Kisah 95 Kali Pendonor Darah


“Saya Itu Mirip SBY, dan Mau Ketemu Dia”

“Kata orang saya ini mirip SBY. Kata-kata ini pun menguatkan tekad saya ingin jumpa SBY dengan telah 100 kali mendonorkan darah kepada PMI,” kata Budi Yuwono, membuka percakapan dengan Haluan Kepri, Rabu (20/4) kemarin setelah mendonorkan darahnya di Galeri PT. Indosat Area Rikep Batam, Baloi, Kota Batam.

Budi, begitu akrabnya, memiliki kisah unik tersendiri dengan hobi mendonorkan darah kepada orang-orang. Sejak menginjak kelas dua Sekolah Menengah Pertama, dia telah mulai mendonorkan darah golongan O nya kepada rumah sakit. Khusus untuk Budi yang waktu itu baru berusia belasan tahun, ia tergolong pendonor darah emergency, karena hanya sewaktu-sewaktu jika keadaan genting.

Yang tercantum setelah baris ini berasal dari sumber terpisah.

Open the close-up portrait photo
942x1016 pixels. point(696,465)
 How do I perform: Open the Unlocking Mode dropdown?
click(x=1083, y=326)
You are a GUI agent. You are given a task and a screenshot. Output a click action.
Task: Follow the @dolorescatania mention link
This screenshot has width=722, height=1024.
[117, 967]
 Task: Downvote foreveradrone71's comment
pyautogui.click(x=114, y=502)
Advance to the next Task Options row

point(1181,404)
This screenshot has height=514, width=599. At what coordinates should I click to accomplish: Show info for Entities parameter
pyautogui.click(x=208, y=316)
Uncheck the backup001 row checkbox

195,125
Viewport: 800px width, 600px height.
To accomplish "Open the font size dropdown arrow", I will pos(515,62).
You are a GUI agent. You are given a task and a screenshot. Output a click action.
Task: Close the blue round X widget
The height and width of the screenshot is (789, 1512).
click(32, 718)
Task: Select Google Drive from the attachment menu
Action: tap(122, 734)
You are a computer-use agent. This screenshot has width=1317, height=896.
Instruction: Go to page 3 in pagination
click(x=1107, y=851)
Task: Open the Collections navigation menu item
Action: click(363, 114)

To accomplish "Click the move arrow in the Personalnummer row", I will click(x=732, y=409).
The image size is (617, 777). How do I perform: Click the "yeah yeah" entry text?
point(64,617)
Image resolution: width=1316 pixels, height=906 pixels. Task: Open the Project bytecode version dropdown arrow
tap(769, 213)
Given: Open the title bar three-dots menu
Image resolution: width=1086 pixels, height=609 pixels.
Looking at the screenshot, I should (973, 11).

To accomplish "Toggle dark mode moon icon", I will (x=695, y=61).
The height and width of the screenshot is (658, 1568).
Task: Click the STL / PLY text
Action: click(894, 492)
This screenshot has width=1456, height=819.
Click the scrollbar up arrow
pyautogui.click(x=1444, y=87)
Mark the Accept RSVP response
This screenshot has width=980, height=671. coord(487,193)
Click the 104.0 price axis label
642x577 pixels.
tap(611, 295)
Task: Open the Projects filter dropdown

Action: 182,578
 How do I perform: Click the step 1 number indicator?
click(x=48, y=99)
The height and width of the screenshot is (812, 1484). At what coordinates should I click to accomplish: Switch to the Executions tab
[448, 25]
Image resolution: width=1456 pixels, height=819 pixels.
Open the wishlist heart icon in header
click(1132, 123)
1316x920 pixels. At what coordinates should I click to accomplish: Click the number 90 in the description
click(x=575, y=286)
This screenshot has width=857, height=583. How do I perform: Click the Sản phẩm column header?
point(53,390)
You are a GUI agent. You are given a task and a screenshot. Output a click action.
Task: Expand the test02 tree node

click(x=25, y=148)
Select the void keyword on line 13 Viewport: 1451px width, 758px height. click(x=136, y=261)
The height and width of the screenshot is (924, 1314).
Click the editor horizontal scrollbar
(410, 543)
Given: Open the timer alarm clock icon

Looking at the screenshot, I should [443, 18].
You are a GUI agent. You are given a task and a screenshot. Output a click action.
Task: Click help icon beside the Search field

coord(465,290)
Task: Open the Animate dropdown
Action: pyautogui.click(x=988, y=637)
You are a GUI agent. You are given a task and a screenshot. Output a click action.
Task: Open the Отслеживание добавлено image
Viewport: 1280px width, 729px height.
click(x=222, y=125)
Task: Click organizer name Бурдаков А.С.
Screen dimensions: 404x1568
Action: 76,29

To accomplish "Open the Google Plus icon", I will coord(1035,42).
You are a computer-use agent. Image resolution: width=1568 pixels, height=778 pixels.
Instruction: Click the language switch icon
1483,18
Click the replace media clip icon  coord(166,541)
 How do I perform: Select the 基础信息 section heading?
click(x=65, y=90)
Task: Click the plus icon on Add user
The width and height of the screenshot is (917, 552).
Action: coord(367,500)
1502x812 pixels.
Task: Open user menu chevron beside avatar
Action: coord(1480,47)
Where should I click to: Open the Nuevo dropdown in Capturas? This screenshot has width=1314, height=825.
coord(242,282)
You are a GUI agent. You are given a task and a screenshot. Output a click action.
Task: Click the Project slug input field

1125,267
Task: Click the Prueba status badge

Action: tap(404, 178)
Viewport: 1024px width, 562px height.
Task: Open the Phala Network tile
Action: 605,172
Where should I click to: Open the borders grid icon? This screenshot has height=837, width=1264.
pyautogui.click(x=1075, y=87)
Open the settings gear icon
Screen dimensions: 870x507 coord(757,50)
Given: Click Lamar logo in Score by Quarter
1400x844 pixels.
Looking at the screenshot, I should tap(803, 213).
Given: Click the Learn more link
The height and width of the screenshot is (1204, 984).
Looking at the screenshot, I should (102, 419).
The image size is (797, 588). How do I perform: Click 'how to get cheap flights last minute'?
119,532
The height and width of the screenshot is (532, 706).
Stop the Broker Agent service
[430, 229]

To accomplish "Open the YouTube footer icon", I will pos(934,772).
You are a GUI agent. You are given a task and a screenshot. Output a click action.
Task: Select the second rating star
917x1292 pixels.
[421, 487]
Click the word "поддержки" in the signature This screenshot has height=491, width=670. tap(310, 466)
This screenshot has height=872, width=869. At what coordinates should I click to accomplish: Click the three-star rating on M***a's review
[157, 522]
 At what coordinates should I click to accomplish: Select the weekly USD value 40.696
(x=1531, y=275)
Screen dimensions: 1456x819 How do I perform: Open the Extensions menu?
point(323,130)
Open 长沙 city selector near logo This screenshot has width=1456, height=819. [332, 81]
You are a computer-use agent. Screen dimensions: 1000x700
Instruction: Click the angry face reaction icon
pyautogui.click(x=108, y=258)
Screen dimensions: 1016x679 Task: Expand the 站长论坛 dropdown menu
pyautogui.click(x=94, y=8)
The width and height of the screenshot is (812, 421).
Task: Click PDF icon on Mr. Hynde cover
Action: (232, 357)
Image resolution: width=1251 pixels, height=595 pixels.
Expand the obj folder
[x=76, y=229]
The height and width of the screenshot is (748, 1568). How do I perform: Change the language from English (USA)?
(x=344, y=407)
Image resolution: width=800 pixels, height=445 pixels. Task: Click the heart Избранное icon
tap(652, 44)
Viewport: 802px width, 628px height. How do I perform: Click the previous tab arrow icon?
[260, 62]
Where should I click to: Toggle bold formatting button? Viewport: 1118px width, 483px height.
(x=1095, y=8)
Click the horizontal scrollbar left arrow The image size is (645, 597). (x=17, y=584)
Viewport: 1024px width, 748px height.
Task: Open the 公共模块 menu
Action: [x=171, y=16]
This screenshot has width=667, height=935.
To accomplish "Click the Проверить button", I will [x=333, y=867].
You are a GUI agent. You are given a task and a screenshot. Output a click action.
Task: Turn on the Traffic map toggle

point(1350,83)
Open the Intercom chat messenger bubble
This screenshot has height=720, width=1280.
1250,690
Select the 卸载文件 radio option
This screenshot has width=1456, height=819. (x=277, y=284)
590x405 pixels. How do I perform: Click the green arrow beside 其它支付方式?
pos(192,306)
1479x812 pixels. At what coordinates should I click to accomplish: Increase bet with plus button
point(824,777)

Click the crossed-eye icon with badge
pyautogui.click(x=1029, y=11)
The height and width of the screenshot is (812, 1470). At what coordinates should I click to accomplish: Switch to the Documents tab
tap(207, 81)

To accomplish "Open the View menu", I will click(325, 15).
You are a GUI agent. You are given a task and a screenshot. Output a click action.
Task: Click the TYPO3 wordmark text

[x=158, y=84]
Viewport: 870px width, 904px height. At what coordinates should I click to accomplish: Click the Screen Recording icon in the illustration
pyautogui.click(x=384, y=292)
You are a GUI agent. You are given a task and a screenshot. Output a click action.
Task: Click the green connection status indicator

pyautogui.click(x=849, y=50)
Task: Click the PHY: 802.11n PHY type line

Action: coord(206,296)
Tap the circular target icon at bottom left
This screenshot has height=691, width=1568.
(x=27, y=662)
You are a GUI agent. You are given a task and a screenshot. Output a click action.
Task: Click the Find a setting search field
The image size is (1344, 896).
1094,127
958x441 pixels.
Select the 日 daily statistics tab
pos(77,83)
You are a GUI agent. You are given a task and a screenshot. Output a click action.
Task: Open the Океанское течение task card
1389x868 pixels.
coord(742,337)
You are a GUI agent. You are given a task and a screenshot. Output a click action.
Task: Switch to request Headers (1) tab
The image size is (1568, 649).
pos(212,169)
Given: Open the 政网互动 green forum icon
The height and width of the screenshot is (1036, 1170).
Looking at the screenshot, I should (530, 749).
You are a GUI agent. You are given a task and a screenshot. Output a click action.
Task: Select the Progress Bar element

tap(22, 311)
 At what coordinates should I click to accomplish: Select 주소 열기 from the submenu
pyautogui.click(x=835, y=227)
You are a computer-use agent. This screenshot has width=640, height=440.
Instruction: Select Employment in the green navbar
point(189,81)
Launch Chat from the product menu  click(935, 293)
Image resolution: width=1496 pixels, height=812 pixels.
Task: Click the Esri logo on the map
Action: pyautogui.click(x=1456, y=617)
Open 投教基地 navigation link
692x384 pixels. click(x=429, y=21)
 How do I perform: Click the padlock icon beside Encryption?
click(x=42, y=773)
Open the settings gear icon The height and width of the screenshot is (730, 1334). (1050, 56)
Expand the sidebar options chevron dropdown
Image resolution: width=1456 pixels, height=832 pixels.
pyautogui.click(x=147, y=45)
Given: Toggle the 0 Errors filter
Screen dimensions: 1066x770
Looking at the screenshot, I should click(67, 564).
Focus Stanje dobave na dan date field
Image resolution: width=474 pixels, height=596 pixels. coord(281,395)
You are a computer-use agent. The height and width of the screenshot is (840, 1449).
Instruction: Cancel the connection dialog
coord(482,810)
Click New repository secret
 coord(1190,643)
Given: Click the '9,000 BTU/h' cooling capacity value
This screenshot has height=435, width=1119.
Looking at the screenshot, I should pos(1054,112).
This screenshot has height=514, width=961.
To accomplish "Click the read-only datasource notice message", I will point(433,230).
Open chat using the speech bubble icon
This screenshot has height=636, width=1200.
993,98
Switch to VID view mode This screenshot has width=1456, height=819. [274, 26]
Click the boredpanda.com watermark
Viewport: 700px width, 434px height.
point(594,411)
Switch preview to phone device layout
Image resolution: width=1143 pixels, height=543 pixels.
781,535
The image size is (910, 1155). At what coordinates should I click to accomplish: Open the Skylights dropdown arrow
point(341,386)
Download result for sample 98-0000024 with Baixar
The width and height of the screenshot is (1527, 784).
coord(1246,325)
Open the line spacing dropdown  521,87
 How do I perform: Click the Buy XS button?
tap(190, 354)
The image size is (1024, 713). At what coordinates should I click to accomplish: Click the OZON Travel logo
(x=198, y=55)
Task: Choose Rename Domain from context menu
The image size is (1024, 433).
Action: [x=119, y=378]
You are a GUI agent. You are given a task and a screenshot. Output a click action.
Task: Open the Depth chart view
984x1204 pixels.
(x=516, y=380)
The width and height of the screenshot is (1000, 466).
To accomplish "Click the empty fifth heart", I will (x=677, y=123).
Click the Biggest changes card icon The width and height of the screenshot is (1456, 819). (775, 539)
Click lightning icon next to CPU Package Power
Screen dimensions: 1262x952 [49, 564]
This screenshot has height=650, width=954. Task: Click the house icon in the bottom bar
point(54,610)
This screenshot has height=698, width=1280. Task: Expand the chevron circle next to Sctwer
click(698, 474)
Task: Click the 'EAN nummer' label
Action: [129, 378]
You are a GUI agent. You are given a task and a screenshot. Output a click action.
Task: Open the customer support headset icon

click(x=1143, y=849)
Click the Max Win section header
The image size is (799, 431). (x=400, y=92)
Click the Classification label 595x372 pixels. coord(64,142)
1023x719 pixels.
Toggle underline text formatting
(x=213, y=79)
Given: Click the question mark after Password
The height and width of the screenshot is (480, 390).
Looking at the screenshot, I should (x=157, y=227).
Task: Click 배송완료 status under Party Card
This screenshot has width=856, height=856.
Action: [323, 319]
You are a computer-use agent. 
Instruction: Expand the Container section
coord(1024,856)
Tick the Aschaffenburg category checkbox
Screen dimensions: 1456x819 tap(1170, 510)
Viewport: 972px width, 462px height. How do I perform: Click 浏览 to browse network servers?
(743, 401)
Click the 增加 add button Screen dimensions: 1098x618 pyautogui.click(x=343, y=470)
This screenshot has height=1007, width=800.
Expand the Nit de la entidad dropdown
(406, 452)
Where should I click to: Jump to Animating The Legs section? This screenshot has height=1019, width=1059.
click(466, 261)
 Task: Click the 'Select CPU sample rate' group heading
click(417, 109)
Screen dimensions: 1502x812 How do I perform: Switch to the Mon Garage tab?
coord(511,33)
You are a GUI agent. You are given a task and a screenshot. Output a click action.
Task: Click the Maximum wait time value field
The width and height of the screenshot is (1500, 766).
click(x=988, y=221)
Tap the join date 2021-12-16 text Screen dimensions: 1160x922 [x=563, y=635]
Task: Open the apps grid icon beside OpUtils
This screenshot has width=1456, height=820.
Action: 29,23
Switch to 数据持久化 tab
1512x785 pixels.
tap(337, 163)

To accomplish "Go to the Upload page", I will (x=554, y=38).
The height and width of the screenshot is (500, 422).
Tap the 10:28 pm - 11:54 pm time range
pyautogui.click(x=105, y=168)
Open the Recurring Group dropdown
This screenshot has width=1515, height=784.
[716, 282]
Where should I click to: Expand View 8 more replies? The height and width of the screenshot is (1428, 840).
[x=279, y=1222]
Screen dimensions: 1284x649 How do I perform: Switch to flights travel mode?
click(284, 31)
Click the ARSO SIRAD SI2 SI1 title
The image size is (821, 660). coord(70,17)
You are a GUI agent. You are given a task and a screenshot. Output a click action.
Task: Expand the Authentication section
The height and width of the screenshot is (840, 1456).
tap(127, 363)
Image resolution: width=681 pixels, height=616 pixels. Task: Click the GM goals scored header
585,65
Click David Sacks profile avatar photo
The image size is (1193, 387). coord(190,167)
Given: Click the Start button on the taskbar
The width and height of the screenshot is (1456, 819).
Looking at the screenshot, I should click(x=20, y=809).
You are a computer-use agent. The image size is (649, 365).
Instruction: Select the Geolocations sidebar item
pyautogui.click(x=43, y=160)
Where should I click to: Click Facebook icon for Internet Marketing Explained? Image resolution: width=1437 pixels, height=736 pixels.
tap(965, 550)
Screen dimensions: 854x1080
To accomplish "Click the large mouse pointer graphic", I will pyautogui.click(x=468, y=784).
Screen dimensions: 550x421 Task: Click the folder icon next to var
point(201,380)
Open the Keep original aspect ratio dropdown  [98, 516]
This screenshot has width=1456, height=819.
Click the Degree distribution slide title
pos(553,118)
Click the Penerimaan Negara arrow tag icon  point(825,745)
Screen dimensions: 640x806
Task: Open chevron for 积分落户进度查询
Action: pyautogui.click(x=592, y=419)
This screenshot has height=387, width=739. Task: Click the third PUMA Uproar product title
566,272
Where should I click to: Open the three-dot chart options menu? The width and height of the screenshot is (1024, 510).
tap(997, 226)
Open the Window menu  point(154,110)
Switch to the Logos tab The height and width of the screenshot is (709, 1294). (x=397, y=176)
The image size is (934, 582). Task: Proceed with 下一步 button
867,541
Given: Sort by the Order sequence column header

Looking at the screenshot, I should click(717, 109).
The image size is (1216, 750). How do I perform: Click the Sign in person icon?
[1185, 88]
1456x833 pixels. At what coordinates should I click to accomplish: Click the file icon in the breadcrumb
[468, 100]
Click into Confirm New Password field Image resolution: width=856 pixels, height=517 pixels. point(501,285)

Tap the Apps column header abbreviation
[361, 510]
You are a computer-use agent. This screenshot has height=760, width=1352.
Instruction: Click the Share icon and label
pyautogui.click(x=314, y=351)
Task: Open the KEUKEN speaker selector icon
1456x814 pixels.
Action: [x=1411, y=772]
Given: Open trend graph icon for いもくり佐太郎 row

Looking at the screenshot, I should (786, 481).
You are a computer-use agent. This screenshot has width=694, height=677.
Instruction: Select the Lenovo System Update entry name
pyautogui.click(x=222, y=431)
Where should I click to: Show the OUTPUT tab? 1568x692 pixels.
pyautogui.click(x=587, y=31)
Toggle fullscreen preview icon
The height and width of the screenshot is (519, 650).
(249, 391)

“Tahun 1976 itu, saya mendonorkan darah jika keadaan sudah gawat darurat saja, mengingat usia saya masih belasan,” akunya.

Memang, lanjutnya, salah satu faktor terbesar awal mula ia mendonorkan darah adalah keinginan agar bisa membantu orang-orang yang kekurangan darah waktu itu. Dorongan yang berawal hanya keinginan ini pun berubah menjadi candu bagi salah satu anggota Pemadam Kebakaran Yudha Brama Jaya, Kota Batam ini. Setiap tiga bulan sekali, ia pun mendonorkan darahnya kepada PMI terdekat.

“Saya itu nyandu mendonorkan darah lho mbak. Kalau tak donor, malah bisa pusing,” ceritanya dengan medok Jawa.

Selain keinginan membantu orang-orang, ia mengaku waktu kecil tergolong anak sehat dengan ukuran tubuh lebih besar dari anak-anak kebanyakan, gemuk. Kegemukan masa kecil ini pun ternyata menghantarkan Budi sebagai pendonor darah. Tak jarang pula ia harus keluar malam-malam meninggalkan rumah dan mendonorkan darahnya.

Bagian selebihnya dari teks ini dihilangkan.